SKA of 3 recursively analyzes the subformula, then examines what is known of the structure of the noun. Specifically, for the %know, %bets, or %dice cases, it is known whether the result is a cell or an atom, and thus
the analysis can produce [%know 0]
for a known cell or [%know 1]
for a known atom. For the [%gues ~]
result, however, we must produce [%dice ~]
SKA of 4 intentionally does not produce the obvious result, in order to short-circuit full analysis of functions which should be jetted.
If the result of the subformula is known to be a cell, we can produce knowledge of a crash.
Otherwise the result is [%dice ~]
whether or not the atom result of the subformula is known.
This permits memoization to prevent analysis of recursive Nock 4 from degenerating into full evaluation of a function.
SKA of 5 analyzes both subformulas.
If the results of both are fully known, then [%know 0]
or [%know 1]
can be returned for equality or inequality.
If either result is not fully known, then the result is [%dice ~]
SKA of 6 first analyzes the first (test) subformula. If the result is known to be 0, it must only analyze the second (true-branch) subformula. If the result is known to be 1, it must only analyze the second (false-branch) subformula. If the result is known to be some other atom, or a cell, it must produce knowledge of a crash. Otherwise, the result is the intersection of the knowledge produced by analyzing both branches.
The intersection of two nouns produces knowledge where they agree, and ignorance where they disagree. This is true for both structure and content. See Sock intersection below for the full semantics.
SKA of 7 analyzes the first subformula, then uses its result as the subject input to the analysis of the second formula.
SKA of 8 is similar to SKA of 7 but the result of the subject formula must then be consed with the input subject, in the manner described for cell formulas.
SKA of 9 analyzes the subformula, then applies the /
primitive as in 0.
If the result is known, we can continue to analyze the resulting noun as a formula, using the computed core as a subject.
Otherwise we must simply return [%gues ~]
.
SKA of 10 analyzes both the tree and patch subformulae, and returns a result representing the partial knowledge of the patch inserted into the partial knowledge of the tree.

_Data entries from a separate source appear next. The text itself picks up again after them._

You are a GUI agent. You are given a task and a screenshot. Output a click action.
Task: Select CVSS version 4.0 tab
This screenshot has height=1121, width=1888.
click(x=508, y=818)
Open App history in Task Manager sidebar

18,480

SKA of 11 may analyze dynamic hints, but does not strictly need to as SKA is not required to inform of crashes.
SKA treets all Nock 12 computations as returning [%gues ~]

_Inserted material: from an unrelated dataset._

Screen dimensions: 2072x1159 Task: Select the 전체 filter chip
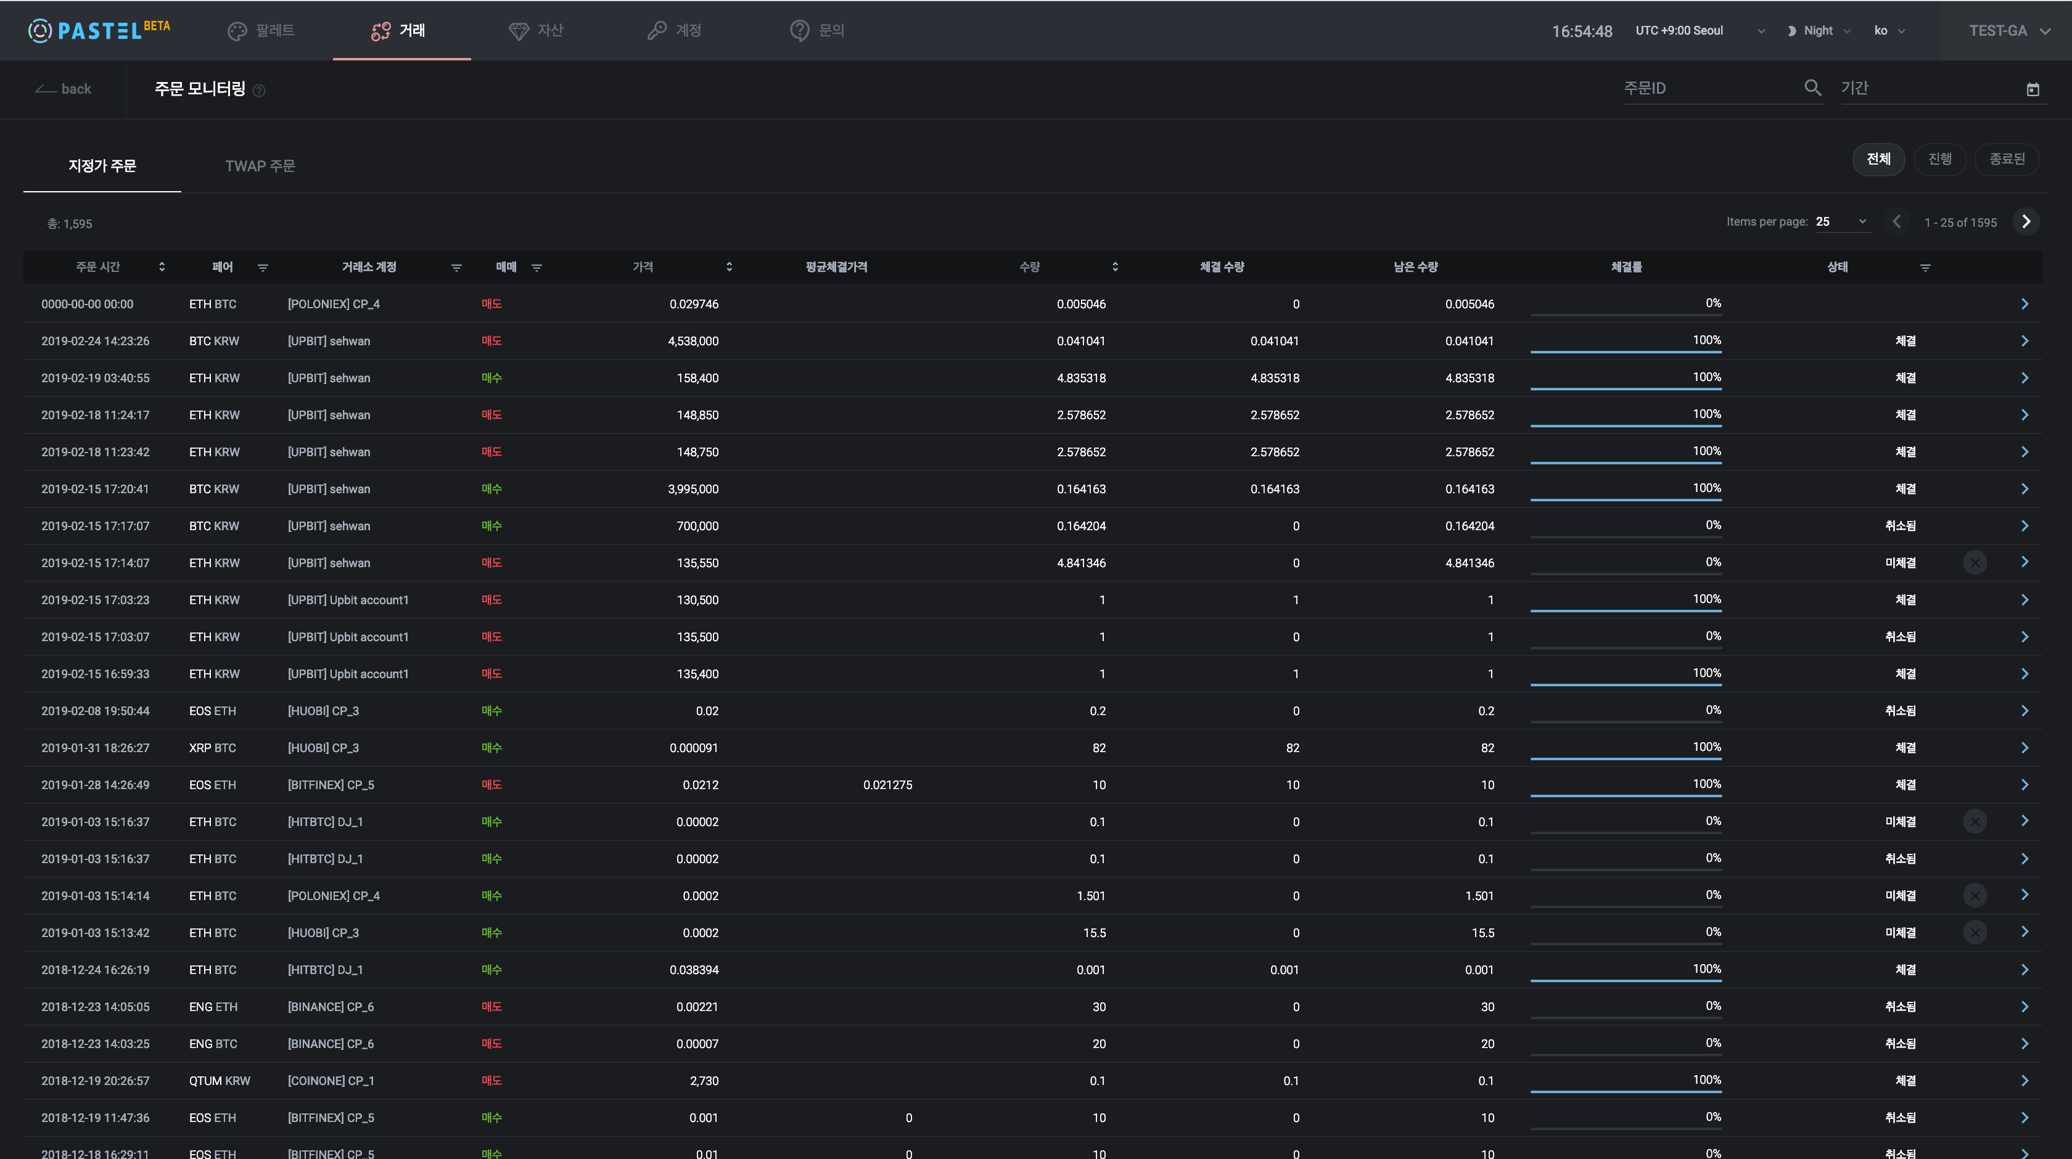coord(1878,159)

When analyzing a Nock computation, it may be necessary to combine partial knowledge of two nouns into partial knowledge of a cell constructed from those two nouns.
This is done by creating a %bets
sock combining the two and then normalizing.
Looking up an axis into a sock should return whatever can be known about what looking up an axis into the full noun would return.
The case for %know
is trivial, and %bets
likewise has an obvious interpretation.
Looking up a non-1 axis into a known atom or into a [%dice ~]
sock should produce knowledge of a crash.
Looking up an axis into [%gues ~]
should produce [%gues ~]
Editing a sock at an axis involves constructing the path to the patch (described by the edit axis) from %bets
cells, the last of which has as its head or tail (depending on the axis) the patch sock.
Heads or tails at other levels are straightforwardly constructed from the sock being edited.
Descending into a [%dice ~]
case produces knowledge of a crash.
Descending into a [%gues ~]
case causes each branch off the path to the path to also be [%gues ~]
.
Intersecting two socks produces a sock with knowledge where the intersected socks agree, and ignorance where one represents ignorance or the socks disagree.
Intersection descends into %know
cases in order to produce the maximum degree of agreed-upon knowledge.